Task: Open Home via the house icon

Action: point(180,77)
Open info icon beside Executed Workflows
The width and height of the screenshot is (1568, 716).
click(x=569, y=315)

----

What is required
Verbatim reproduction of the entries is required.

Your response
Task: Open Home via the house icon

Action: point(180,77)
Open info icon beside Executed Workflows
The width and height of the screenshot is (1568, 716).
click(x=569, y=315)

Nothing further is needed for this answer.